Network as the platform. Use cases:

Consumer, network will enable user created video, deliver not just to PCs but also TV and mobile devices. Prosumer class emerging – very talented consumers using tech to showcase talent, who are attracting millions of fans over a few months. Professionally created media uses network as platform to deliver to wide range of advices, e.g. AppleTV.

Telepresence, will make its way into the home and video calls will become more common. Surveillance, can keep an eye on children or relatives in day care [creepy idea], not just on PC but on a range of devices. On demand, live broadcast video will be used for wide range of applications, training, exec comms, etc.

His company has rolled out telepresence, and used thousands of times, 1/3rd with a customer. Product dev cycles shortening, sell cycles shortening, collaboration is more effecitve. Collaboration isn’t just about Web 2.0, but to drive next generation need teleprsence.

All forms of creative media use the network as a platform. Over last decade, networks becomes increasingly intelligent, will become intelligent video network of the future. Seeing wide range of apps and solutions. Apps need new levels of features, enabled not at endpoint or apps level, but make way into the network.

Web 2.0 – defined by users not by owners of content; evolving everyday, hard to imagine what it will look like tomorrow.

Video is finally here, has been an evasive promise for many years, but now we have the bandwidth and processing power. Becoming pervasive, here to say because it’s most experiential medium of all.

Enterprise 2.0: Ambuj Goyal – Drive Innovation and Growth in the Enterprise with Web 2.0 Technologies

Will play the role of an anti-social, fat, dumb, happy exec who doesn’t want to move into the next phase. Where is the resistance? Twelve years ago when web started to get really popular. People didn’t understand why they needed the web, thought that they didn’t need it, didn’t need to share information.

Then e-business started. Ent 2.0 is the natural evolution of e-business. they said then there were three things enterprises could do:
– share information in an extranet
– do commerce on the internet
– share information with employees on the intranet

Those three things started to take off. Could put any info up anywhere in the world, and people can see it. Didn’t need contracts, business deals, etc., could just access information. Were some extreme views, that bricks and mortar would not be needed; that didn’t happen but lots of new things did. Businesses expanded, new businesses started.

So why name it now? We can do a lot of things now that we couldn’t before, can help people to benefit from this new technology.
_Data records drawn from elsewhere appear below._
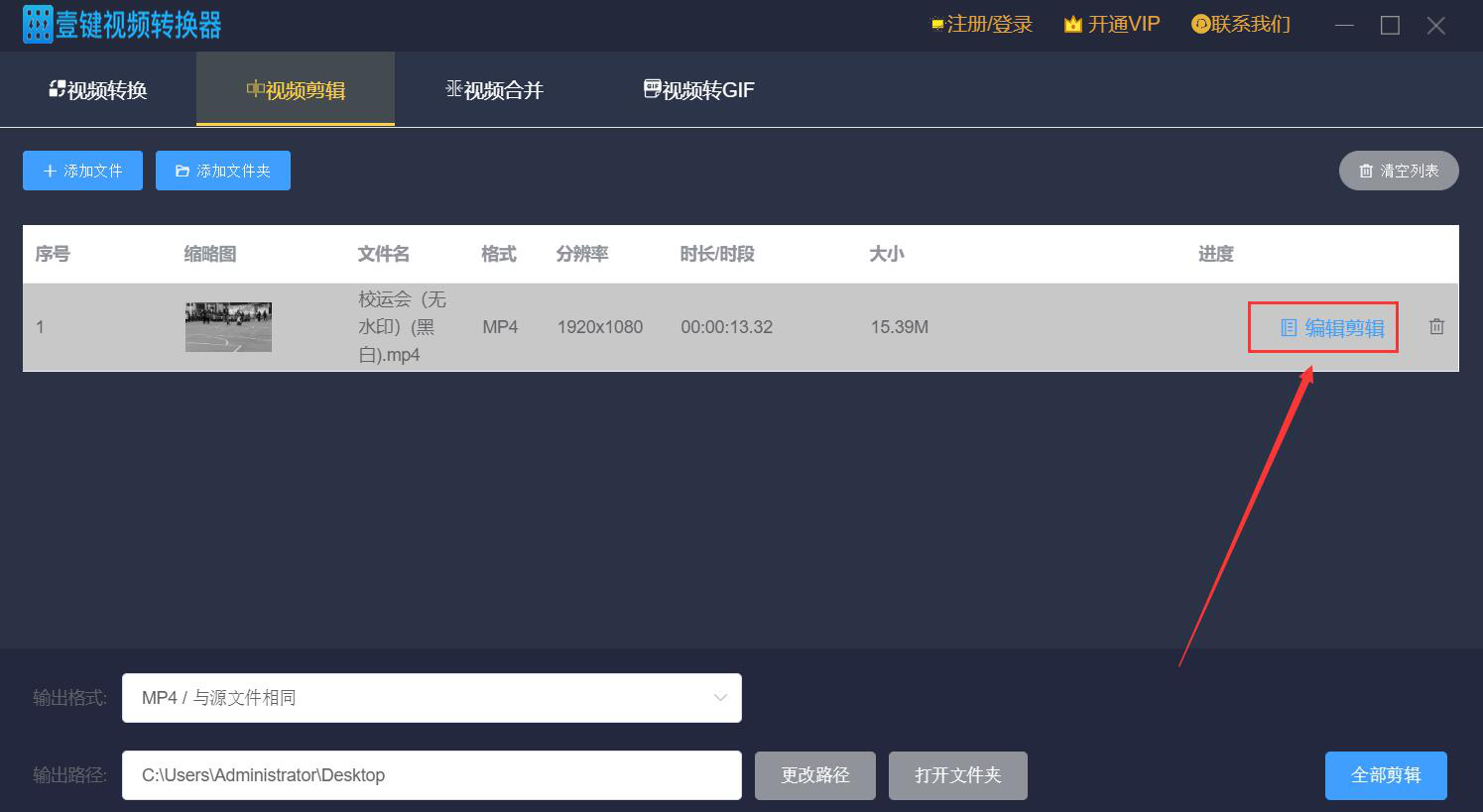Clear the list with 清空列表
The width and height of the screenshot is (1483, 812).
coord(1398,171)
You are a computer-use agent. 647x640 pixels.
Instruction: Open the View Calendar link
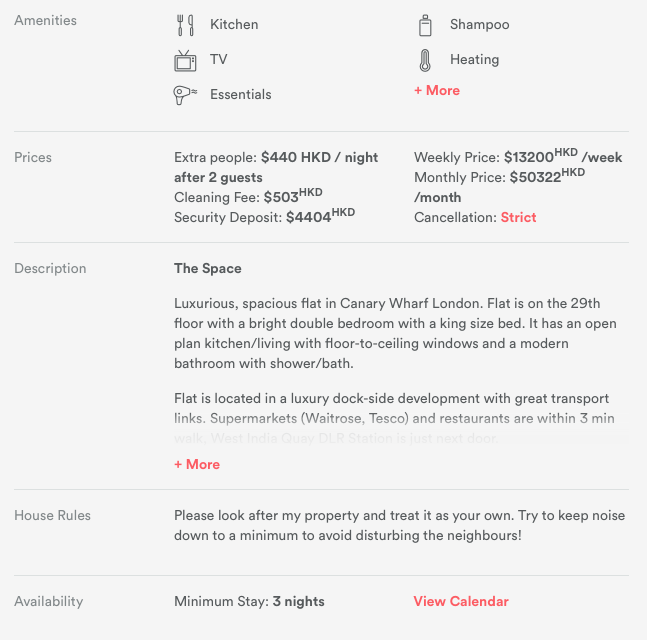(x=461, y=601)
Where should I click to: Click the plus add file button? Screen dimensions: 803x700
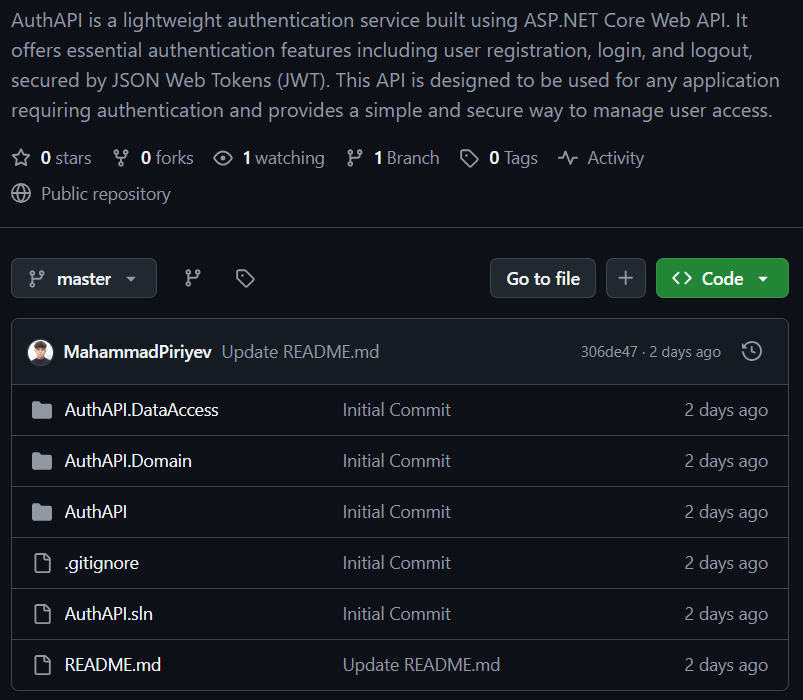point(626,279)
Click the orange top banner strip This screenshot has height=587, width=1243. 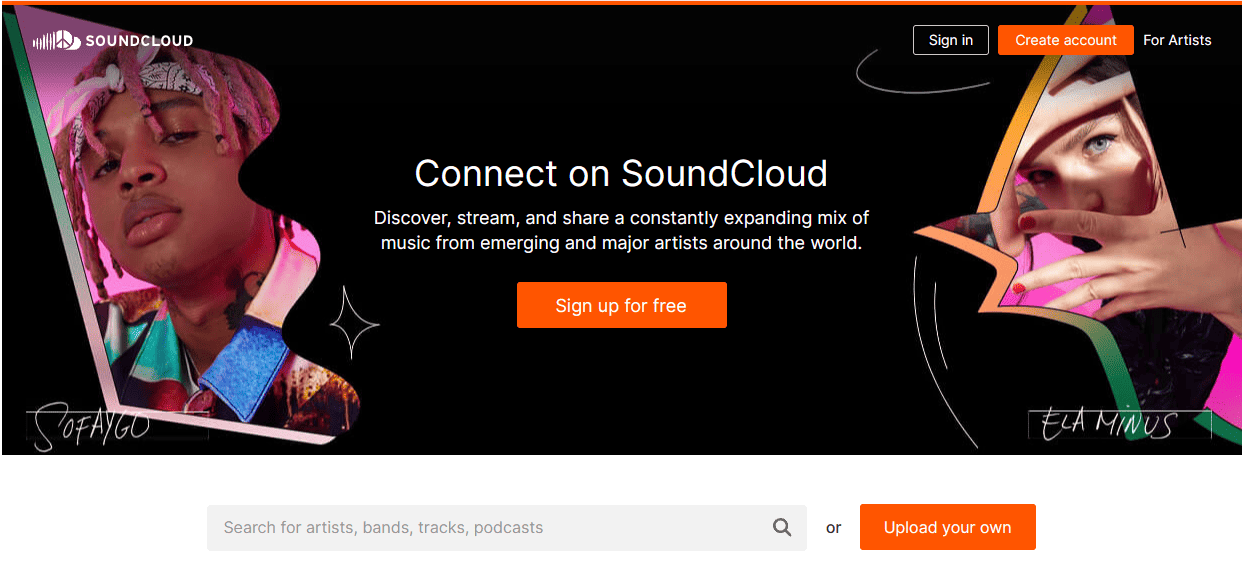(x=621, y=4)
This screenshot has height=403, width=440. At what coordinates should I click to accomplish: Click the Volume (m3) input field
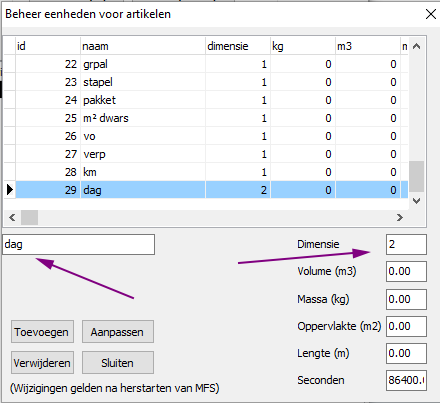click(x=406, y=271)
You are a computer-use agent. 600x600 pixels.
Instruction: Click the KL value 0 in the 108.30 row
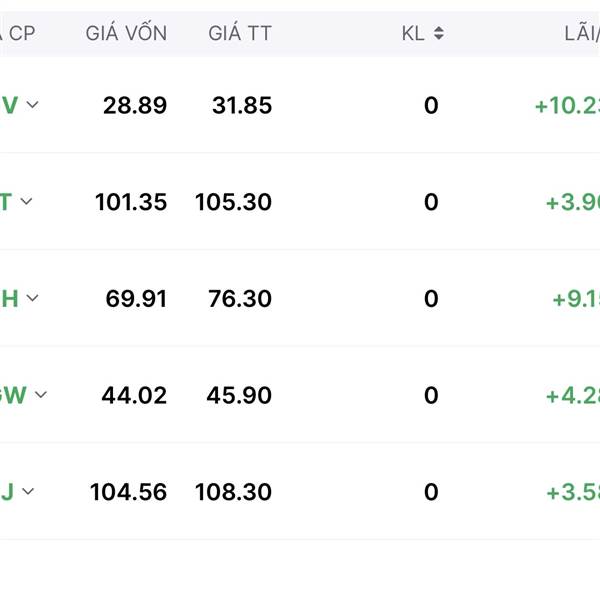(x=431, y=491)
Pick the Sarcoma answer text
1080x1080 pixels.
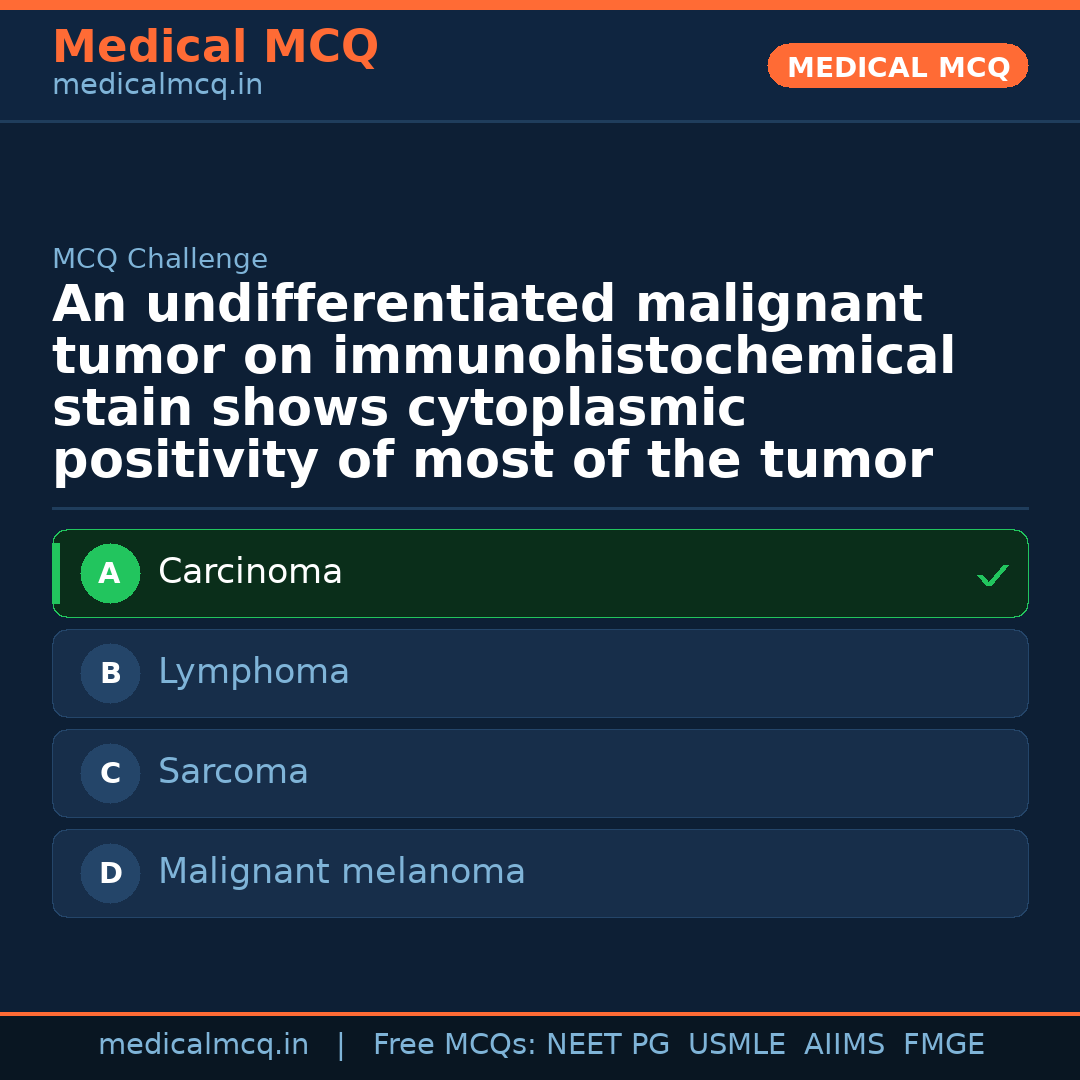point(233,772)
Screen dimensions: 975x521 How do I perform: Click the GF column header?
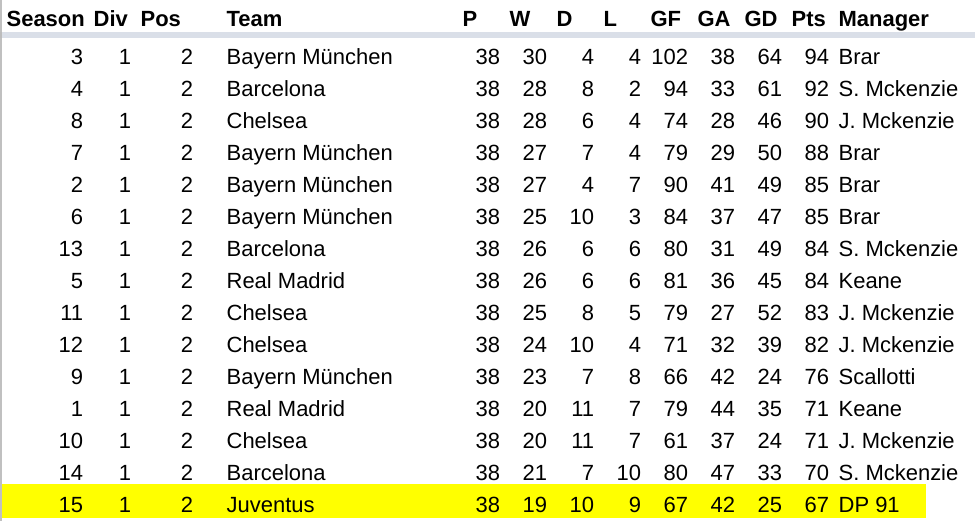pos(665,19)
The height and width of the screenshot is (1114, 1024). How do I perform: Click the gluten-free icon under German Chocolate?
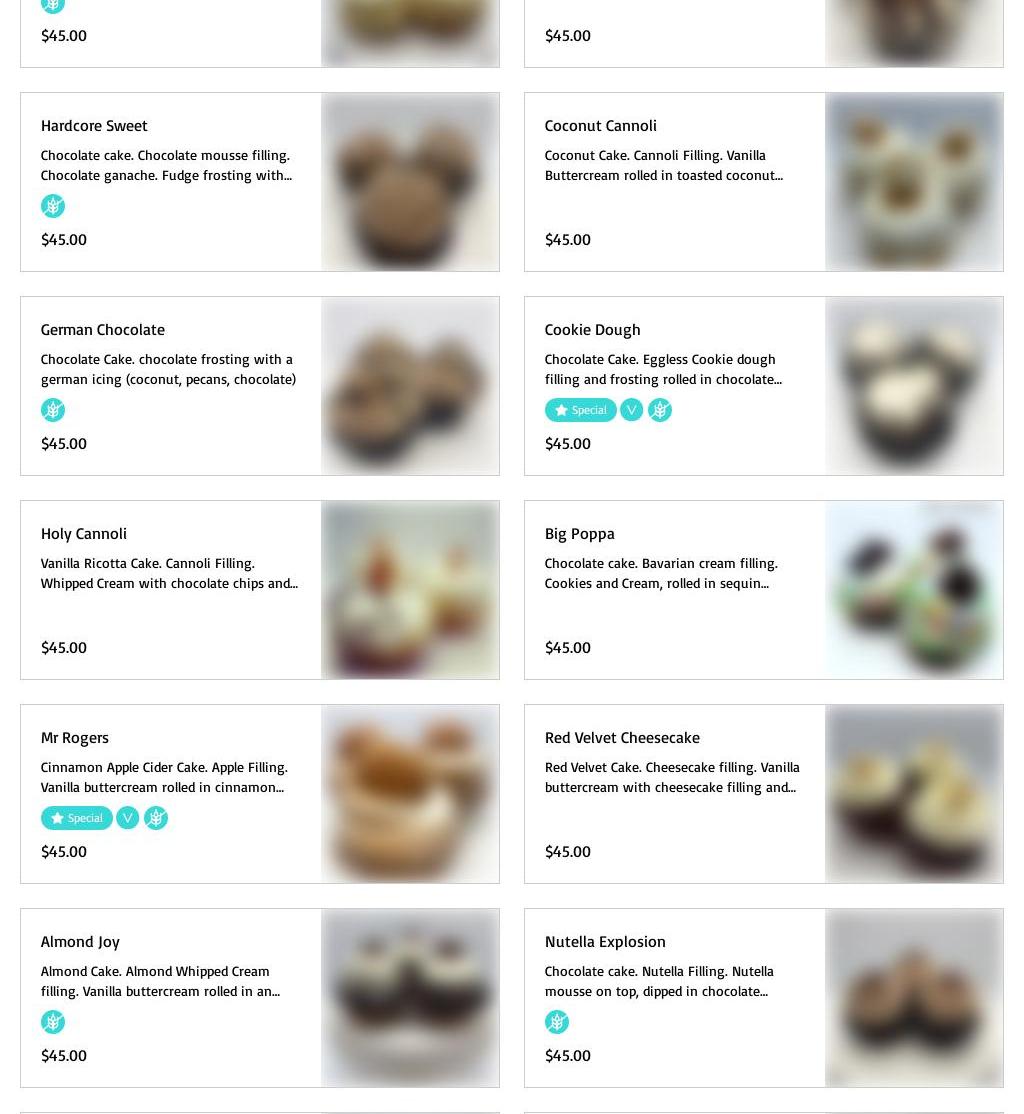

Time for the next step, something new is happening, so right time to rename it.

Have a bunch of technologies, but the key one is that other people can update a website, can tag things. Multiple technologies but it’s important about updating. Might say we had Geocities, or message board, but they are very hard to navigate, not metadata. Take a look at Facebook, easier to navigate through. Different kinds of communities are forming, evolution taking place, very different to traditional message boards.

How do we take advantage of that. Can I create communities? hard to talk about ROI, but easier to talk about commerce. Today’s commerce sites are designed for a few markets and millions of people; not the long tail, ie. millions of markets with a few people. Long tail gets marketing people very exciting as can personalise, and meet the needs of individuals and sell more products.

What do we do with our intranet site? Very simple – when you deliver service/support to a client, you find you can improve your support documentation, if you put it up as a wiki, anyone in the field anywhere in the world can edit the manual. Live document. Can create forums and communities of interest. Make it easier for people to talk to each other, customers, suppliers, etc.

Is there going to be be a brand-new set of technologies or will existing platforms embed these technologies?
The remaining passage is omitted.